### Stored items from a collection
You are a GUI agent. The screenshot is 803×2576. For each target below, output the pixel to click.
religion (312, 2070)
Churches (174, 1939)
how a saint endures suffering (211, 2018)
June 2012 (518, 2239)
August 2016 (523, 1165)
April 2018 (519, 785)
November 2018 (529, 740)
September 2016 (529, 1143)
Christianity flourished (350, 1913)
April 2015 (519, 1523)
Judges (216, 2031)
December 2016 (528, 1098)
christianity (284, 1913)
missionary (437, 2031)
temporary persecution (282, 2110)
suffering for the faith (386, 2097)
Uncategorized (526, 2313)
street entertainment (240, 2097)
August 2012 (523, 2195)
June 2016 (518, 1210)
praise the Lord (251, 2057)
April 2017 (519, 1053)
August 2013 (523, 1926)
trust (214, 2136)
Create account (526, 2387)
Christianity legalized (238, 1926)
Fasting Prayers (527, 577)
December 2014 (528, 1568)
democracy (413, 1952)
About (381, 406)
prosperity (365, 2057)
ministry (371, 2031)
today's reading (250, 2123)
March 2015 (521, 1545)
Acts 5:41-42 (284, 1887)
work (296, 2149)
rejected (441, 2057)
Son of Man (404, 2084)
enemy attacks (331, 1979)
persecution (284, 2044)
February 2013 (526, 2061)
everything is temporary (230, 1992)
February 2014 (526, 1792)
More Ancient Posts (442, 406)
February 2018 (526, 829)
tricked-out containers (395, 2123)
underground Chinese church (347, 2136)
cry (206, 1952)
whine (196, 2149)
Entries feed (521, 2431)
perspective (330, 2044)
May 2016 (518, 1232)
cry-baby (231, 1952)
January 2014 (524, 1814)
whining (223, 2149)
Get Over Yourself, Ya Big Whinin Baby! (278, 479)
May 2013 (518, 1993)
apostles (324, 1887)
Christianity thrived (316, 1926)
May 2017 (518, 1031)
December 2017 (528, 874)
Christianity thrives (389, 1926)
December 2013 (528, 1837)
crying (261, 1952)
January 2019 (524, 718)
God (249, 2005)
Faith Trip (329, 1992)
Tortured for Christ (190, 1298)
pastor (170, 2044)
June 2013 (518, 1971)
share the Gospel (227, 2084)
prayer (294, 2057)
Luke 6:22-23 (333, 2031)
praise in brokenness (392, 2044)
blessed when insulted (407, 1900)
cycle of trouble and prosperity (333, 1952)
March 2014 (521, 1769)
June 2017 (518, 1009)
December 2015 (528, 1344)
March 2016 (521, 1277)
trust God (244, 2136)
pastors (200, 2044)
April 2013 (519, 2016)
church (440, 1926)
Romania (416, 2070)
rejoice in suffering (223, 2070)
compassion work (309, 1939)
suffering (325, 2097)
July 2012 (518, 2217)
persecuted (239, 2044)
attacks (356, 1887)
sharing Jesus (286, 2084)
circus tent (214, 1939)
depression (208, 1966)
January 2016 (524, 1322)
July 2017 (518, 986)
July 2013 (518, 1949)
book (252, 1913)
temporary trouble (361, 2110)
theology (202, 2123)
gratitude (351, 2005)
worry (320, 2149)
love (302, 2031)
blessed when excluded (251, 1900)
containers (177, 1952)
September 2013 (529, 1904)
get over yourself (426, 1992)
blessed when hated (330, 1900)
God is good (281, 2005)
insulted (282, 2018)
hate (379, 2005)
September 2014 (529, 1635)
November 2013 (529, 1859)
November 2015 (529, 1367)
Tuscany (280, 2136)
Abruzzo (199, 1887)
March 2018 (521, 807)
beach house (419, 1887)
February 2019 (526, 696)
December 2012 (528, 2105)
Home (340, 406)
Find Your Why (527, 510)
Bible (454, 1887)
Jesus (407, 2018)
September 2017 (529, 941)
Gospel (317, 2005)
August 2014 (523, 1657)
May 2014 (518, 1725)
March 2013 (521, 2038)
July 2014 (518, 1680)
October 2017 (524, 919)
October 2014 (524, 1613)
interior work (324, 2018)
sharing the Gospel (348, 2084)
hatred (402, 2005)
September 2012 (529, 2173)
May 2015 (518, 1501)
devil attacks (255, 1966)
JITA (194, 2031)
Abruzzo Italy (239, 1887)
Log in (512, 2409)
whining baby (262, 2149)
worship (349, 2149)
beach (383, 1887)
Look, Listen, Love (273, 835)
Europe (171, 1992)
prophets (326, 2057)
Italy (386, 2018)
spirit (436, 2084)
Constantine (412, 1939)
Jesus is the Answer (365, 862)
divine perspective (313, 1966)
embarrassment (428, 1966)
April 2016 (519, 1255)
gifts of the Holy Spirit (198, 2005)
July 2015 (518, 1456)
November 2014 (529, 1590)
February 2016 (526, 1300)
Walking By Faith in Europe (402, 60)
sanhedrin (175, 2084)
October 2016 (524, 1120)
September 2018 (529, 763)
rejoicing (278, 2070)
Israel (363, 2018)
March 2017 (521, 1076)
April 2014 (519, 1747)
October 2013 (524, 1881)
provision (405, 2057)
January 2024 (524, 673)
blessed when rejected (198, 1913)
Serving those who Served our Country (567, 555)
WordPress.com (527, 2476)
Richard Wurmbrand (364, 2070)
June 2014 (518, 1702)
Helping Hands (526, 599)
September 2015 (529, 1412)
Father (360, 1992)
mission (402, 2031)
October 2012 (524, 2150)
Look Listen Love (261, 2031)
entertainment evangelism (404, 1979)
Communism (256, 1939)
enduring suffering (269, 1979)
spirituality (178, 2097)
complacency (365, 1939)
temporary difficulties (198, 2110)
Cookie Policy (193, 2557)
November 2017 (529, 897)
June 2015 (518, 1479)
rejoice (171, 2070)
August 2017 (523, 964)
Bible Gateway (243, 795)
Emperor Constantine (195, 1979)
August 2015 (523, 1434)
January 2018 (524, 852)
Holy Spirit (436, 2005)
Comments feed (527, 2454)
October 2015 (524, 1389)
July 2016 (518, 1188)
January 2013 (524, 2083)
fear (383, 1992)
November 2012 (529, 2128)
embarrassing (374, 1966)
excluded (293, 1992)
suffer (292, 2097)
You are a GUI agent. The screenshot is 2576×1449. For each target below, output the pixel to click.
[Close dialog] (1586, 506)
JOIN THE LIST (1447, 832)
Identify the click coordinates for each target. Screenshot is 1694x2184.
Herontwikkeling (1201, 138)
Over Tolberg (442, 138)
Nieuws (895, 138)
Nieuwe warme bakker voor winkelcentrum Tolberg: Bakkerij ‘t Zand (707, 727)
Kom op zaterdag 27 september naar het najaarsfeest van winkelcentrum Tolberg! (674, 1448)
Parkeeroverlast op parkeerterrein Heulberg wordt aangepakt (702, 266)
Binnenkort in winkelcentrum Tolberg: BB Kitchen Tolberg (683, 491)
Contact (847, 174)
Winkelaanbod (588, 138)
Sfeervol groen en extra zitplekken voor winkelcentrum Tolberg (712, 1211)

### What you will do
Starting at the line that has "God (249, 2005)" and ending at the line that has "March 2016 (521, 1277)", please write out the lines above exactly, leaving out all others.

### Response to this exercise
God (249, 2005)
Faith Trip (329, 1992)
Tortured for Christ (190, 1298)
pastor (170, 2044)
June 2013 (518, 1971)
share the Gospel (227, 2084)
prayer (294, 2057)
Luke 6:22-23 (333, 2031)
praise in brokenness (392, 2044)
blessed when insulted (407, 1900)
cycle of trouble and prosperity (333, 1952)
March 2014 (521, 1769)
June 2017 (518, 1009)
December 2015 (528, 1344)
March 2016 (521, 1277)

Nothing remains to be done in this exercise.